Here is our coverage from the opening session of the Europen iGEM regionals 2011:
09.17
If any of you want to come work at iGEM headquarters, pay attention, we’ll be putting out announcements for job opportunities at the iGEM foundation!
09.16
New branches: Entrepenurial divisiom, high school division, maybe a software tool division.
09.16
iGEM has evolved from being something happening in Randy’s lab to being too big for all of MIT. That is why iGEm is moving out of MIT and being based on the iGEM foundation. The competition is also branching out, with the addition of a highschool branch that will schedule a separate competition for these teams.
09.13
Up until the industrial revolution your potential was determined by your muscles, your slaves’ muscles and the muscles of your critters. In the industrial revolution we discovered that energy is a fundamental entity in the world, and got good at applying it. Later, in a discovery analogous to that of energy, we discovered that information too is a fundamental entity. The industrial revolution did energy, the computer revolution information and synthetic biology will do matter.

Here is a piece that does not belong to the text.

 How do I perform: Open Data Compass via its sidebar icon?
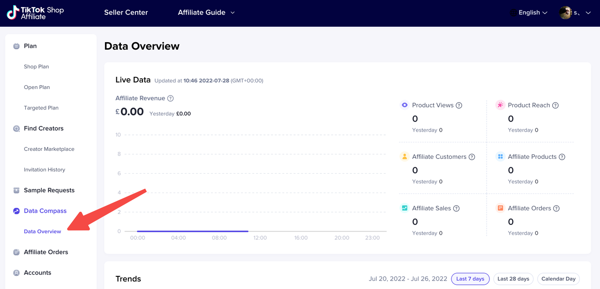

Biology deals with molecules with precision and grace, synbio is about utilizing these properties.
09.08
Randy Rettberg now takes the stage. Everybody remember to set your posters up this morning, the judges will go around all day, not only at the poster session.
Randy gives a little history lesson, from the greeks to the romans, to religion as being the answer for everything. Is he going to suggest synthetic biology as the latest stage of this evolution of mankinds intellectual progress?
09.07
I’d like to give you some background on iGEM history and what’s happening in iGEM right now.
09.05
iGEM – international genetically engineered machine competition or collaboration? In this competition we’re competing in collaboration. Collaboration against ignorance and competition against each other.
09.05
The speaker now moves on from “In silico” in synbio to “In vivo”. He mentions iGEM as one of the main arms of the research happening in in vivo synthetic biology. There are alot of controversies around our field and the speakers draws comparisons to all the controversies in Amsterdam – you can’t get coffee in a coffee shop for example. Afterwards he describes the iGEM competition as a a collaboration towards performance so that everyone is a winner in the end!
09.01
In silico systems biology: modelling cells by using characteristics of their metabolism, such as enzyme kinetics, and predicting what will happen if a particular characteristic is modified.
08.59
For the development of drugs and systems biology we need a good understanding of networks. Synthetic biology gives us a chance to test our understanding of this subject, a chance we have at iGEM.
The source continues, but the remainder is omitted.